[What to do] Omit all pictures, and print word for word only the lines from the one containing "Click the undo arrow icon beside Last" through the end of the data.

*** Opening Source material ***

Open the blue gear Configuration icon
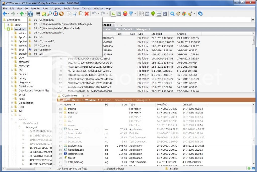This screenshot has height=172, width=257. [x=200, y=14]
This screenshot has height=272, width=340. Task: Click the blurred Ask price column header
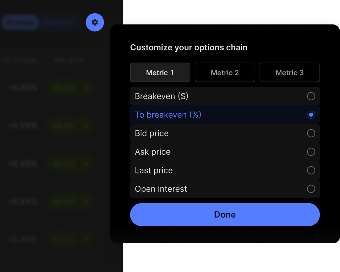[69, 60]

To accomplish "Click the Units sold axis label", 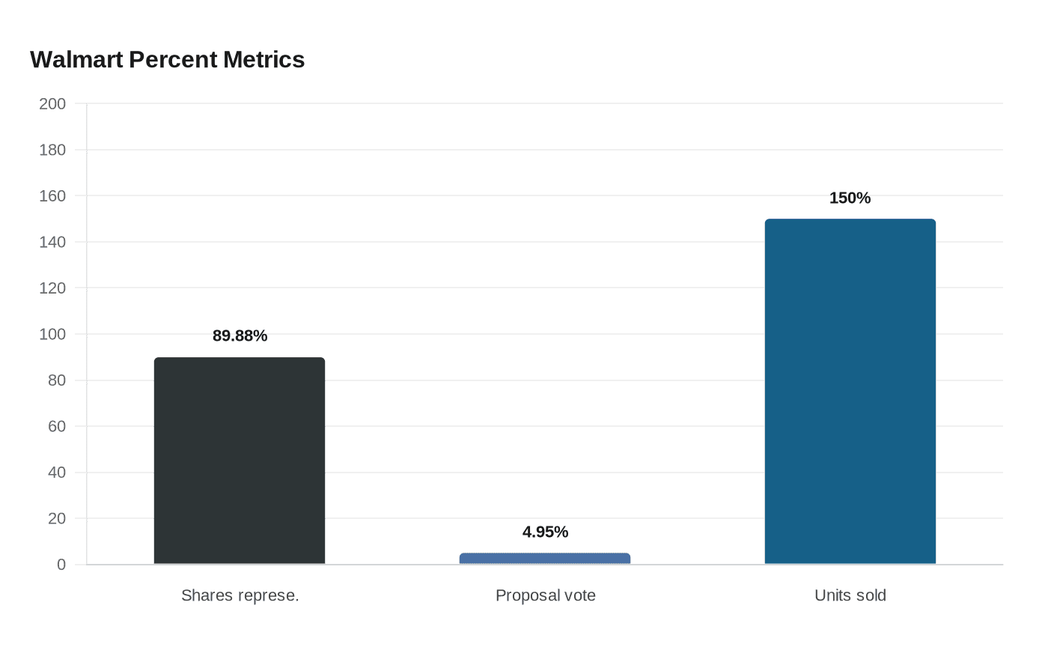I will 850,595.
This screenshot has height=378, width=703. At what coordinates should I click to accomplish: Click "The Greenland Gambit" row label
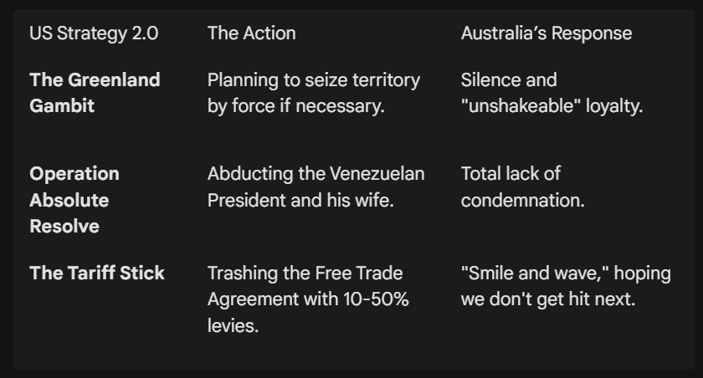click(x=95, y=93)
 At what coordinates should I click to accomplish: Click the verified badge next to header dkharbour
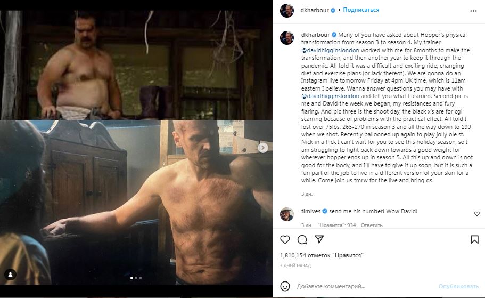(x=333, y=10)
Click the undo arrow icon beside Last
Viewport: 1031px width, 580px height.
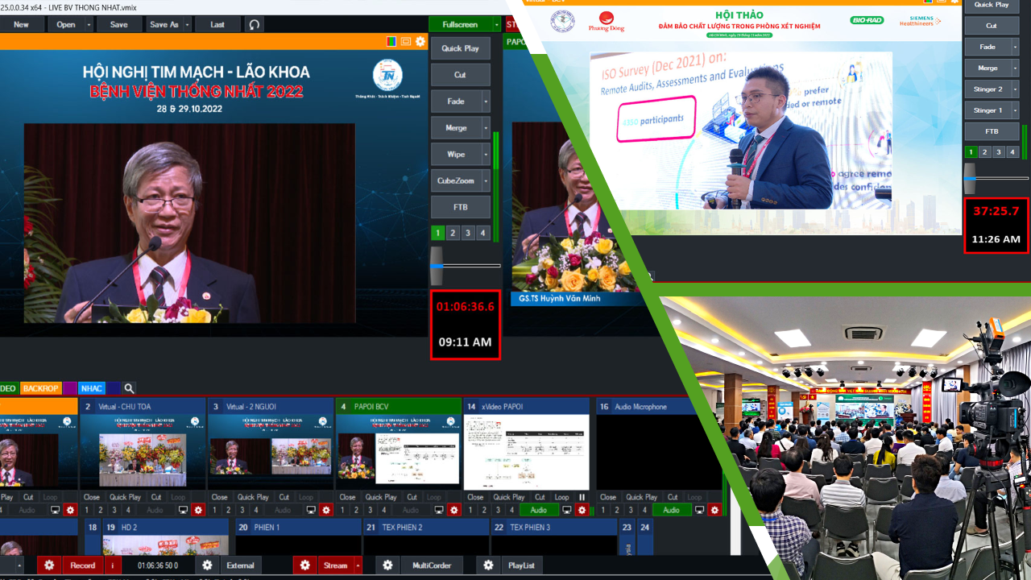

*** Closing Source material ***

[Response box]
Click the undo arrow icon beside Last
Viewport: 1031px width, 580px height.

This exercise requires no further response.